> Task description
Return the passage of the music post that starts at "I am not playing" and ends at "to prepare for?", copied word for word.
Page extract below:
I am not playing music.  Not for weeks and weeks.  I wish I could figure out what the matter is.

No inspiration?

Not enough hours in the day?

Working too much?

No one to play with?

No music lessons to prepare for?

I miss the music.  I need to order the Headband system for the fiddle.  And the mini sound system.  And a plug adaptor for the new amplifier and the new microphones.  I need to have the lap steel restrung with the proper strings and then I need to start learning how to play it.  I have the book, so what am I waiting for?

A teacher, that’s what I’m waiting for.  We’ll be in Austin next month.  I should be able to find someone there who can explain the basics of a C6-tuned lap steel to me.

As far as the fiddle goes, I’m going to go through my lesson books and pick one.  And then I’m going to work my way through it, page by page.  Every day, no matter what.

I’m bringing my old fiddle to Texas so I can play for my grandson, who will certainly be impressed.  What 16-month old wouldn’t be???  I’d better learn a song, and fast.
End of Page extract.
Excerpted records below:
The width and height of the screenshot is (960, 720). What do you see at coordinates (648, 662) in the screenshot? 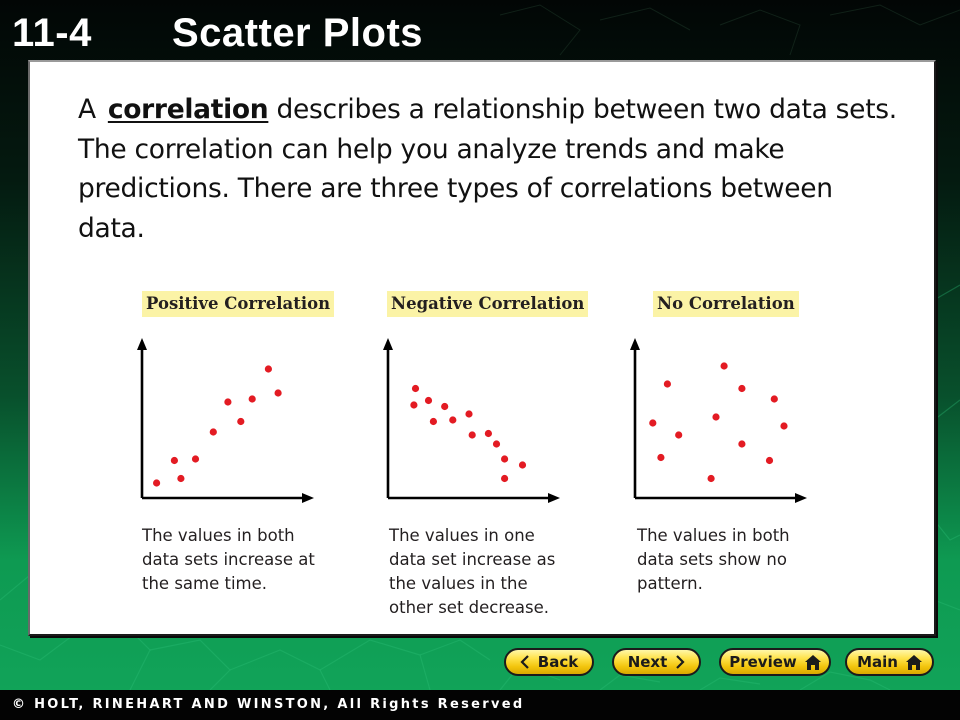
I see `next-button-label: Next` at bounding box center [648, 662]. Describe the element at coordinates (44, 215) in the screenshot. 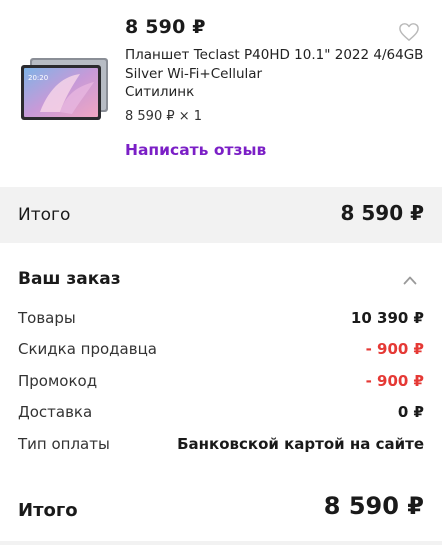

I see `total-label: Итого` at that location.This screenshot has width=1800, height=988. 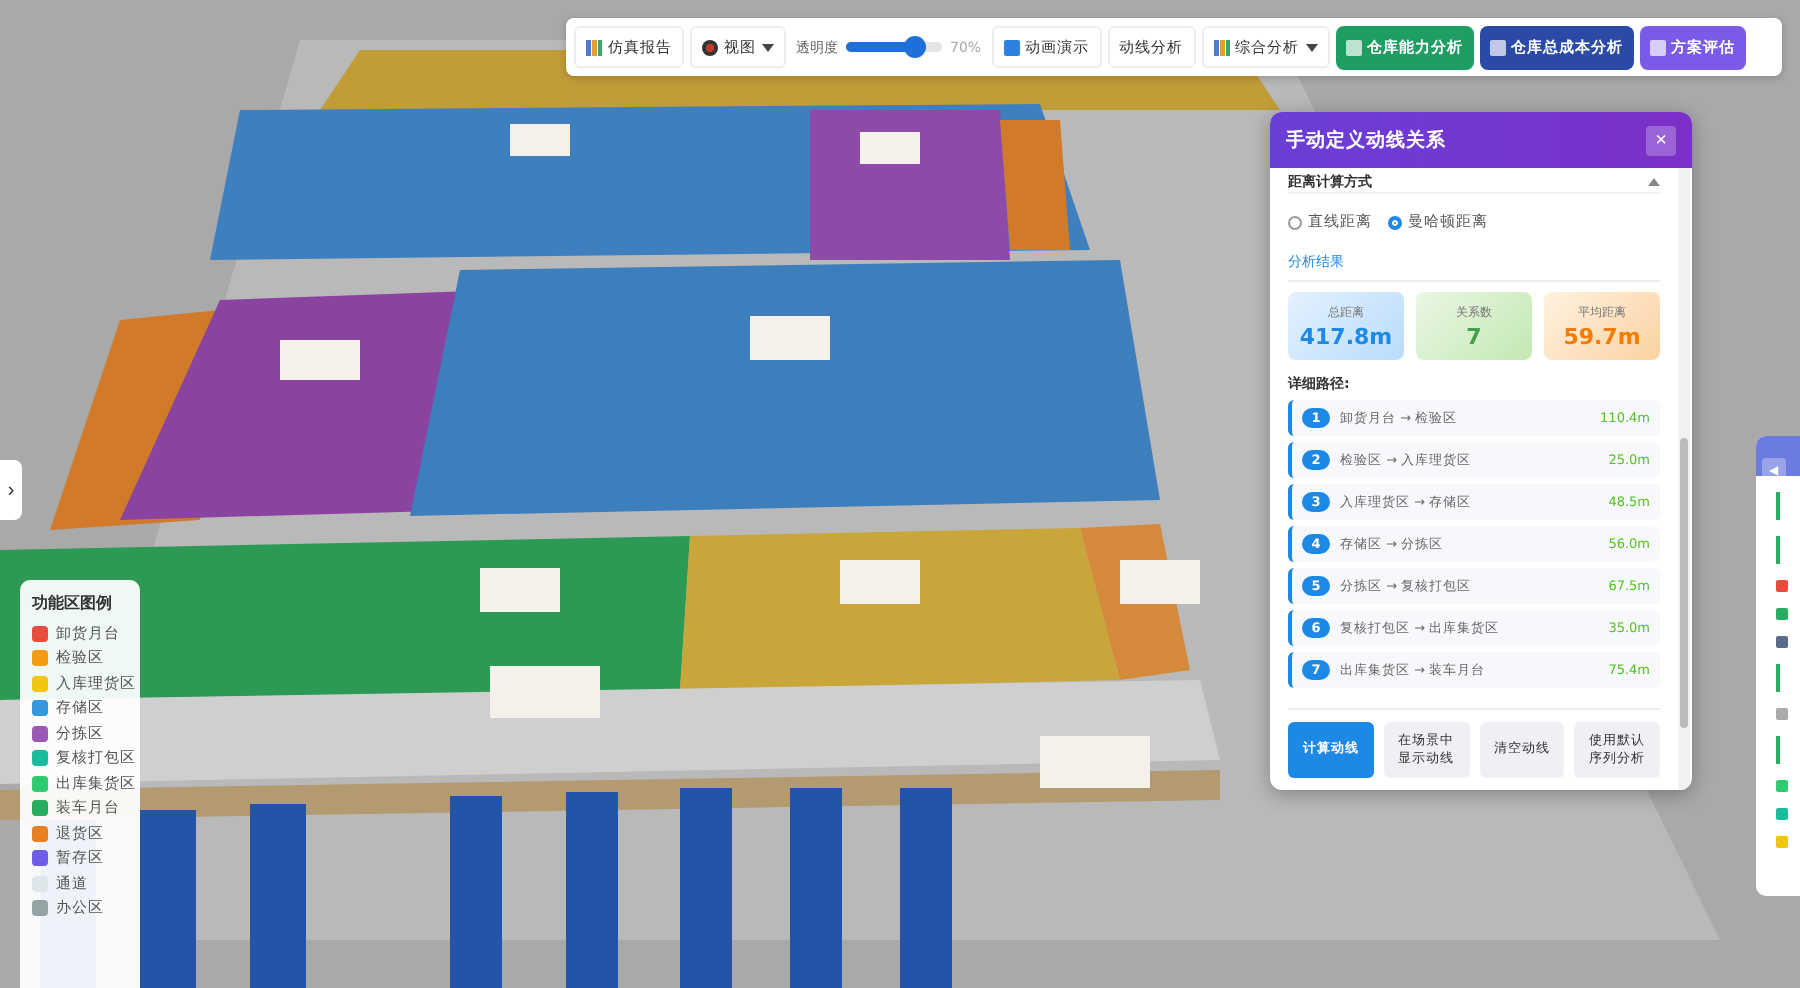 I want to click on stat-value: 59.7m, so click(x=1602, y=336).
End of Excerpted records.
> Problem solution
I am not playing music.  Not for weeks and weeks.  I wish I could figure out what the matter is.

No inspiration?

Not enough hours in the day?

Working too much?

No one to play with?

No music lessons to prepare for?